Takbir Hakikat Makna
Takbir, Hakikat Makna Dan Pergeseran Fungsinya
Ekspresi syukur menutup Ramadhan beberapa hari lalu diungkapkan dalam kalimat takbir.

Oleh : H. John Supriyanto
Penulis adalah dosen Ilmu Al Qur’an dan Tafsir UIN Raden Fatah dan Sekolah Tinggi Ilmu Al Qur’an (STIQ) Al-Lathifiyyah Palembang
Ekspresi syukur menutup Ramadhan beberapa hari lalu diungkapkan dalam kalimat takbir.
Mengapa syukur?
Sebab, hanya dengan pertolongan dan hidayah Tuhan saja seorang yang beriman mampu merampungkan secara sempurna amaliyah Ramadhan-nya (Qs. al-Baqarah : 185).

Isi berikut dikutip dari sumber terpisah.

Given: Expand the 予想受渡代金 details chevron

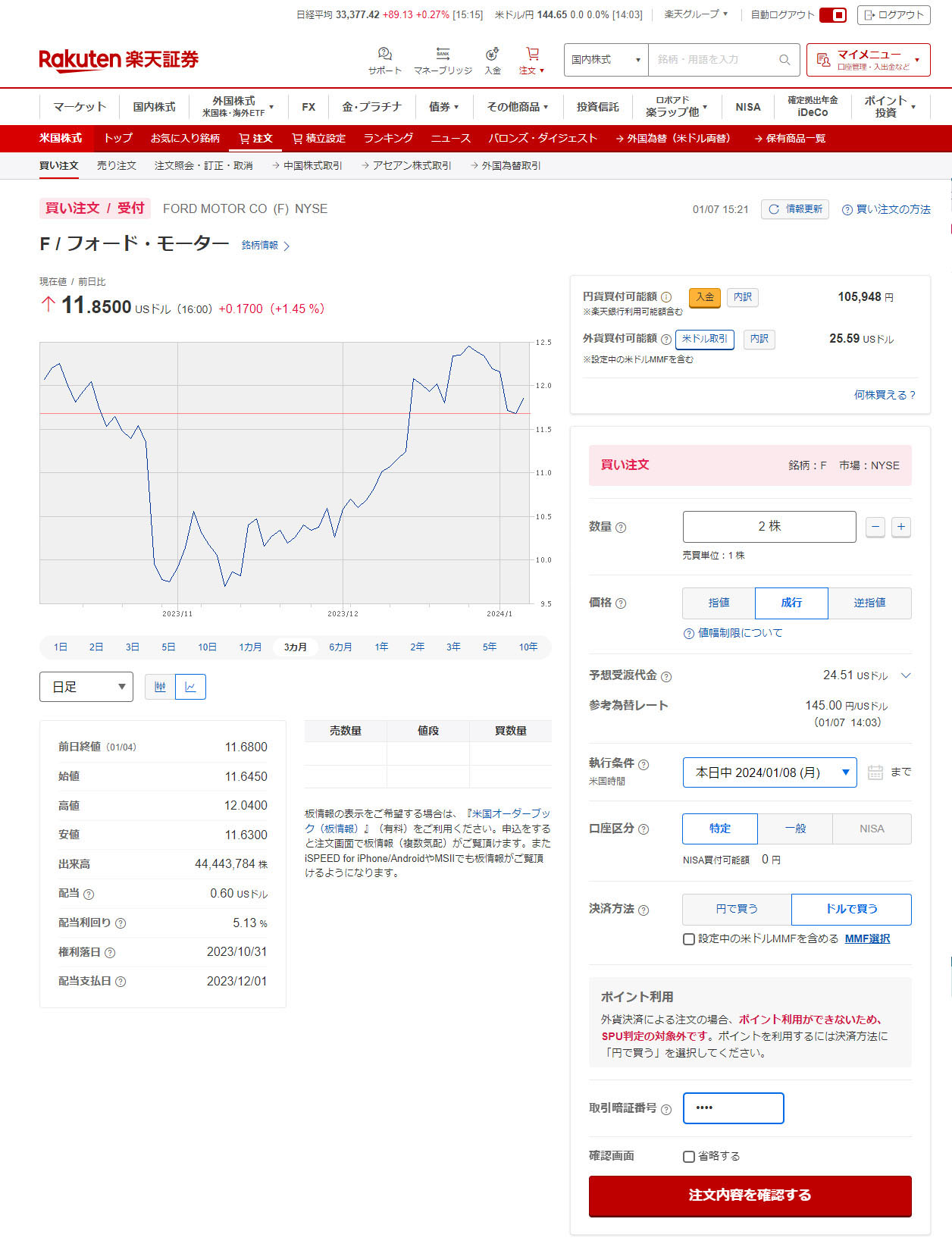Looking at the screenshot, I should (905, 675).
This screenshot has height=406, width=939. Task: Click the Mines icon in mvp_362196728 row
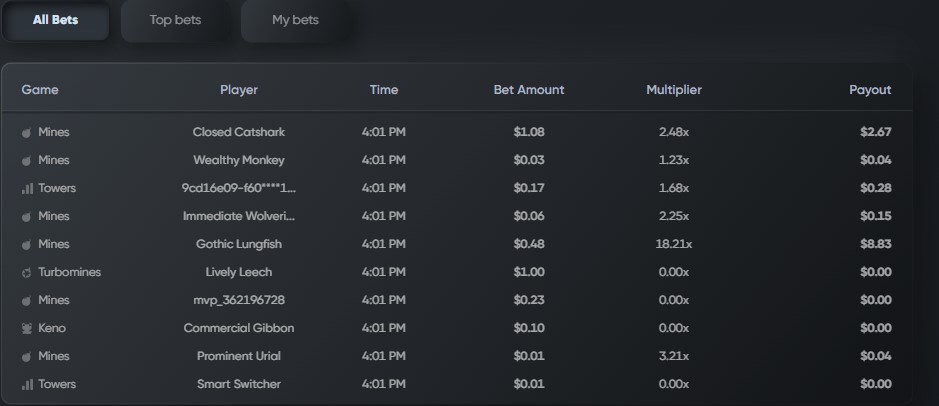(x=26, y=301)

Mengendalikan dan melawan dorongan nafsu -- biasanya lebih dominan pada hal-hal negatif, tanpa kekuatan iman dan intervensi hidayah Tuhan, rasanya suatu yang mustahil.

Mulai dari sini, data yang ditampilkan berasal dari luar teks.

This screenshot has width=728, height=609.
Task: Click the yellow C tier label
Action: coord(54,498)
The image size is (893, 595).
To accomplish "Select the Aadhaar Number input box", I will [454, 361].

Puncaknya, ibadah sebulan penuh itu telah mengantarkan seseorang pada fithrah, titik nol kesucian. \
Dalam bahasa hadits kondisi ini disebut “kayaumin waladathu ummuhu”, seperti bayi yang baru dilahirkan ibunya.
Representasi rasa syukur, kegembiraan, kebahagiaan dan kemenangan tersebut kemudian diekspresikan dalam kalimat takbir.
Bahwa semua terjadi dan dapat dilalui semata-mata karena kemurahan, keagungan dan kebesaran-Nya.
Sedangkan manusia adalah makhluk yang kecil, lemah dan rapuh yang setiap saat sangat bergantung pada kemurahan-Nya.
Dalam syari’at agama, takbir adalah salah-satu kalimat thayyibah yang biasa diungkapkan di banyak tempat dan berbagai kondisi.
Selain sebagai ekspresi kemenangan di hari raya ‘Id al-Fithri dan ‘Id al-Adha, takbir juga dilafazkan dalam kalimat azan, iqamah, ibadah haji, ketika menyembelih hewan ternak dan binatang buruan, serta zikir setelah shalat lima waktu dan lain-lain.
Bahkan, kalimat takbir merupakan bagian penting dari shalat itu sendiri, yakni menandai setiap gerakannya dimulai dari takbirat al-ihram.